WHAT IS BEING ASKED:
Search the listing below for the string "computer" and copy every line where it occurs.

DATA EXCERPTS:
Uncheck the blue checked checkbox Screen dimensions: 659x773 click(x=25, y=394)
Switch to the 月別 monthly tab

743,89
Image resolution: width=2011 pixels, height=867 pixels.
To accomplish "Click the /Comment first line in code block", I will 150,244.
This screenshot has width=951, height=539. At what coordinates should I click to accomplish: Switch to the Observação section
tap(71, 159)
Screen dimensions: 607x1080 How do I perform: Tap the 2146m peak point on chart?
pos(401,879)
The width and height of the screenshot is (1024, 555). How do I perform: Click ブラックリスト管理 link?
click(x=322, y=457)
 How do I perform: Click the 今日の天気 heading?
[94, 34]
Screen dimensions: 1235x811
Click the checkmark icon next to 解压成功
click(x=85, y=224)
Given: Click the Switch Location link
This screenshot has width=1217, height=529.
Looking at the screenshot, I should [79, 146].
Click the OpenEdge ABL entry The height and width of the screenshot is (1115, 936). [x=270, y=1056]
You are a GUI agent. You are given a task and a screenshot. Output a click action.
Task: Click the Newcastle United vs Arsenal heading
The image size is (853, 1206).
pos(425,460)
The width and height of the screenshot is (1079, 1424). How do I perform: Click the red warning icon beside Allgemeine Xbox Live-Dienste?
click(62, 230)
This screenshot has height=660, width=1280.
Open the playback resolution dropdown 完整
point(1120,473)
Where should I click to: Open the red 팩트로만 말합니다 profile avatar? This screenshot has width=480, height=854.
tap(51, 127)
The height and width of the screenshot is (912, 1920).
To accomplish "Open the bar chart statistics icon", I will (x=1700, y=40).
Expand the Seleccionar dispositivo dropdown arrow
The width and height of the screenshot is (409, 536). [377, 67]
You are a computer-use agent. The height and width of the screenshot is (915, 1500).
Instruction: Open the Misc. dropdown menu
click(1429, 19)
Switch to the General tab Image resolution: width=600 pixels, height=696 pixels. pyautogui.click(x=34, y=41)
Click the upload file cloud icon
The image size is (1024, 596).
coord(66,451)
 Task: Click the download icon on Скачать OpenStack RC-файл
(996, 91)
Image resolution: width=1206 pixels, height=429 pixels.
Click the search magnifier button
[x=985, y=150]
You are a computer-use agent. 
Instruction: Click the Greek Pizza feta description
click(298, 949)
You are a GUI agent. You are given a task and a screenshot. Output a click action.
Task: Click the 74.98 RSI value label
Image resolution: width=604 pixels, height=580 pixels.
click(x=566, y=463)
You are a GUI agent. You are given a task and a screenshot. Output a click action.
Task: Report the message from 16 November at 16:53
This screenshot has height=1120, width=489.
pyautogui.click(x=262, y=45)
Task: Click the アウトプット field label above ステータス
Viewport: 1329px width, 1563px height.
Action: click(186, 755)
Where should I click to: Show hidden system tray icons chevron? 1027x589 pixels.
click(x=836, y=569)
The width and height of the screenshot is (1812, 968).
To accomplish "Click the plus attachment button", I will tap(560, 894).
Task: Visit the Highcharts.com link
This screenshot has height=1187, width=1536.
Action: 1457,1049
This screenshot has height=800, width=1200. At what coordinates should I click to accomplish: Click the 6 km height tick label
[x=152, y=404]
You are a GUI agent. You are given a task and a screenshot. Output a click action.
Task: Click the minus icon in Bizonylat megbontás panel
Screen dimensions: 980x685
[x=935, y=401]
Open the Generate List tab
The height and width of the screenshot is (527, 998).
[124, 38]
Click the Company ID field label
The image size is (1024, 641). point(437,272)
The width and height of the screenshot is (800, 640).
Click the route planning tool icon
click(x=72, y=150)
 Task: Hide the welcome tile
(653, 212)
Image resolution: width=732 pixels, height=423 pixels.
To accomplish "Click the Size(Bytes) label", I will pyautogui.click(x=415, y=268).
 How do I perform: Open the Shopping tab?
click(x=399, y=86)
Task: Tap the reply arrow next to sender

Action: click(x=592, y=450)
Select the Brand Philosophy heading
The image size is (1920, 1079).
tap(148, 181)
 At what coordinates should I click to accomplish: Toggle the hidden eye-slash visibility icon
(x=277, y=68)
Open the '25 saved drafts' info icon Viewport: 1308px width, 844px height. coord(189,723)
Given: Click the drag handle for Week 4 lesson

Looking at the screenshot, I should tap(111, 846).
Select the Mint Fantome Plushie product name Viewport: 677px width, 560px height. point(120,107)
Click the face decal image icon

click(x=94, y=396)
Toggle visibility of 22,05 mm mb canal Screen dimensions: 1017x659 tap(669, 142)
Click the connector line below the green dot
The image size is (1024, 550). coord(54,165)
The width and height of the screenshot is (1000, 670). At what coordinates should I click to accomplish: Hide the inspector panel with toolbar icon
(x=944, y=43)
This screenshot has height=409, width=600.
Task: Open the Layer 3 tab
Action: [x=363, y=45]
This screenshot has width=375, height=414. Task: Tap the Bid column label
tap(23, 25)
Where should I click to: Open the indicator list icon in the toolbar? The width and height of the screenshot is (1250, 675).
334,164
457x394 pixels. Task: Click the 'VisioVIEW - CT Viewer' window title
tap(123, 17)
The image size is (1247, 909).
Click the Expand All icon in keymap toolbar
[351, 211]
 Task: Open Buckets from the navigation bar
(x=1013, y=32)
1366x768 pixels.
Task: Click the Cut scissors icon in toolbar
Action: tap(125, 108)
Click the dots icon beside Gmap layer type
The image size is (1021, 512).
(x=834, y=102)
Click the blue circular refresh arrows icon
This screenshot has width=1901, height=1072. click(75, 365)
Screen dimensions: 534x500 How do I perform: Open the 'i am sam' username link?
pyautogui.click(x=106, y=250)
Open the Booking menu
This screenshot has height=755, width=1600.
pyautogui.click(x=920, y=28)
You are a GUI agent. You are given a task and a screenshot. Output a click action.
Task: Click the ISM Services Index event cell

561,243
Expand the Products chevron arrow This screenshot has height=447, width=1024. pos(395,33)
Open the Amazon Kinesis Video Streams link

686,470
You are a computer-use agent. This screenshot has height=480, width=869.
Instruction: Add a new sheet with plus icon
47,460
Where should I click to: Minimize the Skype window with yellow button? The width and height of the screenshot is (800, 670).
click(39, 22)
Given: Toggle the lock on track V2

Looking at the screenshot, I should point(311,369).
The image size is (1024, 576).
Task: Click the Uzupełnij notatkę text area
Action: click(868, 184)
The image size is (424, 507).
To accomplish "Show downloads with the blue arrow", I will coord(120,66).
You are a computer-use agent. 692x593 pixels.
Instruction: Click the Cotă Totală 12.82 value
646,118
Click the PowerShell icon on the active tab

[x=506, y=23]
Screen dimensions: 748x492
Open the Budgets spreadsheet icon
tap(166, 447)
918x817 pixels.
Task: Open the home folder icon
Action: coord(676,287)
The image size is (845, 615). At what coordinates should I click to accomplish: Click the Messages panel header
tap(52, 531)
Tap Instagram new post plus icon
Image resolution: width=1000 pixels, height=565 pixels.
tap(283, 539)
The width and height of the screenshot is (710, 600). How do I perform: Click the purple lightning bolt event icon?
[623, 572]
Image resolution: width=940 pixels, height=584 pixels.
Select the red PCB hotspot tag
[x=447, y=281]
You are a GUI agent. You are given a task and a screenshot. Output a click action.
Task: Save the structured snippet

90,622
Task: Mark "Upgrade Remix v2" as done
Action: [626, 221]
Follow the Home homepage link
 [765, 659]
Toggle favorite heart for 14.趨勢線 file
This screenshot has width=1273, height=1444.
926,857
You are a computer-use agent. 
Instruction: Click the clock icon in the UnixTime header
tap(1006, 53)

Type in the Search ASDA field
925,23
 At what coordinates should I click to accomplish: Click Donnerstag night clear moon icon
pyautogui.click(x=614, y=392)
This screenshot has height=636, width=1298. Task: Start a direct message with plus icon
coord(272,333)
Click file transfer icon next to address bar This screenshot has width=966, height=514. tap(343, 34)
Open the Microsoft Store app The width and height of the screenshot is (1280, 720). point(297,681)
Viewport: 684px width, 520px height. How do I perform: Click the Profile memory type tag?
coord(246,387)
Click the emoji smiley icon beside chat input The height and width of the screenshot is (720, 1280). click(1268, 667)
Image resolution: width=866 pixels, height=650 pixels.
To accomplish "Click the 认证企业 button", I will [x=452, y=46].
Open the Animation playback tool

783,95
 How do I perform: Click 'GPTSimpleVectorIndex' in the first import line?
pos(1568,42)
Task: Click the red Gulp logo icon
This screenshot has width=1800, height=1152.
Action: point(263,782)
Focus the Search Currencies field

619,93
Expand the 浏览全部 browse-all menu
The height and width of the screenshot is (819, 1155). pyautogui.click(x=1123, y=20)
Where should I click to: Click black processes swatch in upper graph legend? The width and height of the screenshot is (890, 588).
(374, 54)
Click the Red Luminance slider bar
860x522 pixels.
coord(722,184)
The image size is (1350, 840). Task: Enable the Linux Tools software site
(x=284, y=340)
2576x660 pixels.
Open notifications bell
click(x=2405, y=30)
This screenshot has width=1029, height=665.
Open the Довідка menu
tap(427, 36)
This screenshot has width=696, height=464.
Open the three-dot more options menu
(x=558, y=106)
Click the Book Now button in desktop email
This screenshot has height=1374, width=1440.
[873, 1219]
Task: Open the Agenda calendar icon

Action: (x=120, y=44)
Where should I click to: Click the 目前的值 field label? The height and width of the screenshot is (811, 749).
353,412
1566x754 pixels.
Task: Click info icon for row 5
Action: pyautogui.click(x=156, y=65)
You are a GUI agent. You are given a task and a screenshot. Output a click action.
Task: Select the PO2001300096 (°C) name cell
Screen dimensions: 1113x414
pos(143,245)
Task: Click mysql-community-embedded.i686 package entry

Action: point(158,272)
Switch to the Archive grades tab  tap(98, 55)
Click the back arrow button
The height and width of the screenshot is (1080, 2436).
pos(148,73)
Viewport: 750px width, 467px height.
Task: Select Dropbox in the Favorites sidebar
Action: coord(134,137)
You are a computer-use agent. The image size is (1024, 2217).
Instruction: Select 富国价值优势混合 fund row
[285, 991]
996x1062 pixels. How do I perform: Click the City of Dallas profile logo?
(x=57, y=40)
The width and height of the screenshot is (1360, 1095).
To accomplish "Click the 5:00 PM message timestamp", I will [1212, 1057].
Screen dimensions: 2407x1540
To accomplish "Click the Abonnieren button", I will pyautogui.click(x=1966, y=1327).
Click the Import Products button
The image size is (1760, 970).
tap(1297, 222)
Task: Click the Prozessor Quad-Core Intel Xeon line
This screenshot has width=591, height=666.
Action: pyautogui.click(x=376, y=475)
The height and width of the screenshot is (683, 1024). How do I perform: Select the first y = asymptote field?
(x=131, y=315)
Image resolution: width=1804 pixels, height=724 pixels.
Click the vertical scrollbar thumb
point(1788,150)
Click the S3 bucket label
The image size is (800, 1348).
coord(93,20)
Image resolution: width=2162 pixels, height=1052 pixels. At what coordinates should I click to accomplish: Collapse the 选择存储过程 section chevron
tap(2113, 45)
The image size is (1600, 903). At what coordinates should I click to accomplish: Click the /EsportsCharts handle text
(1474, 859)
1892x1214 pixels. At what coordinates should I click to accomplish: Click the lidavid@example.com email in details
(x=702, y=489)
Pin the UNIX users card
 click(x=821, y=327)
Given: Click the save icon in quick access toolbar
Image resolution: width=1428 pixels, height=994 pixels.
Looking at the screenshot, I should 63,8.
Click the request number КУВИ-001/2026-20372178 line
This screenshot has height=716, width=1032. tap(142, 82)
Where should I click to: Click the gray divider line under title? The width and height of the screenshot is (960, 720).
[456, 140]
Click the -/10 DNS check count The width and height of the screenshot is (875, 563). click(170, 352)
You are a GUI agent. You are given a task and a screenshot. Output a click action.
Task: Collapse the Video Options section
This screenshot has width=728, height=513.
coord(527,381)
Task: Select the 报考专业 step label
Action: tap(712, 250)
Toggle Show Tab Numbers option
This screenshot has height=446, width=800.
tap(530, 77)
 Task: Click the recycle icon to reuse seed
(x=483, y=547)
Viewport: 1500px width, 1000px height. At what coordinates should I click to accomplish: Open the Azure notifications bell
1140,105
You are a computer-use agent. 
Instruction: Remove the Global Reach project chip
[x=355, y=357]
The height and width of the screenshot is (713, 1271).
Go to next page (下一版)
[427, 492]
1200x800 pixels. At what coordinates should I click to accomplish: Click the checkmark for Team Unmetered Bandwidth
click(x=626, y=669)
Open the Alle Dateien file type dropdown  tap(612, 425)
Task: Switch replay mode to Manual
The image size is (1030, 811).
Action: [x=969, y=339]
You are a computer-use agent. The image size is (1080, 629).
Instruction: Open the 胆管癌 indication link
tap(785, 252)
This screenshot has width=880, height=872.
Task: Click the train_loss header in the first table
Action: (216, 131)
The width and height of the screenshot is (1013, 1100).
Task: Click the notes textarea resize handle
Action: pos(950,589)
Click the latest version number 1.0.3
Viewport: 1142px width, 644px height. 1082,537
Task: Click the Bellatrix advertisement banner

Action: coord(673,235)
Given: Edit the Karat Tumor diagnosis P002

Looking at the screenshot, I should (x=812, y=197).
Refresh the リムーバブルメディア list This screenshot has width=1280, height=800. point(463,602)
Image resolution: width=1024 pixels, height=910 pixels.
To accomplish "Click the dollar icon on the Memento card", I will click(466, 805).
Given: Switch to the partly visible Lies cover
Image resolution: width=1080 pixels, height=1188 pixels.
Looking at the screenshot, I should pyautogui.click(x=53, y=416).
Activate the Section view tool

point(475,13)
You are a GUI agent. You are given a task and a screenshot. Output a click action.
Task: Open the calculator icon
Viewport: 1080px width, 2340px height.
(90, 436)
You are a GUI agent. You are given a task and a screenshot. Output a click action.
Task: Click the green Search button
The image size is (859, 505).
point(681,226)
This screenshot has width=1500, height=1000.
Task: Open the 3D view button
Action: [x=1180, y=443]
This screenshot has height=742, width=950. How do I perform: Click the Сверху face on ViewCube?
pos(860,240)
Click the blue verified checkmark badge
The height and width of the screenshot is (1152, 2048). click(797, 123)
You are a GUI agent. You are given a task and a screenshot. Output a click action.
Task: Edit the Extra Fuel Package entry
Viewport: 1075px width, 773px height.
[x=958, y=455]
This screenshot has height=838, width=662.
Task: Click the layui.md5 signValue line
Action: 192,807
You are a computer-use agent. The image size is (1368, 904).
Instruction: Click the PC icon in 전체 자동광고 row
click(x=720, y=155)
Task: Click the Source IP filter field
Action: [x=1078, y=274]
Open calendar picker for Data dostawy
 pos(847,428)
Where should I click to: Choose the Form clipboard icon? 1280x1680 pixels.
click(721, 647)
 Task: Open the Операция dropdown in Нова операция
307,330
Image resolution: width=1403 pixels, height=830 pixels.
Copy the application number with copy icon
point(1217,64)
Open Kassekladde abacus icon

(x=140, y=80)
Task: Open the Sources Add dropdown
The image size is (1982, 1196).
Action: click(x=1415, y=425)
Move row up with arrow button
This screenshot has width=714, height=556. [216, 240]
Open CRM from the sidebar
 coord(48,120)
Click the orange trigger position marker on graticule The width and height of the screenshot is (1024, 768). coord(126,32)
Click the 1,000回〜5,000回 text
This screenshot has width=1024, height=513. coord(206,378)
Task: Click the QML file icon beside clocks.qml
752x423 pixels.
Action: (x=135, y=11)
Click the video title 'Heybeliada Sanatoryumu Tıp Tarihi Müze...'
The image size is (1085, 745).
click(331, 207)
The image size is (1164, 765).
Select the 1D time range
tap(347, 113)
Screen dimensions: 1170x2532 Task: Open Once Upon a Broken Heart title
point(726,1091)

WRITTEN SOLUTION:
You are a computer-use agent. The height and width of the screenshot is (915, 1500).
You are a computer-use agent. 
You are a computer-use agent. This screenshot has height=480, width=869.
You are a computer-use agent. 692x593 pixels.
You are a computer-use agent. 
You are a computer-use agent. The image size is (1024, 2217).
You are a computer-use agent. 
You are a computer-use agent. The image size is (1080, 629).
You are a computer-use agent. The image size is (1368, 904).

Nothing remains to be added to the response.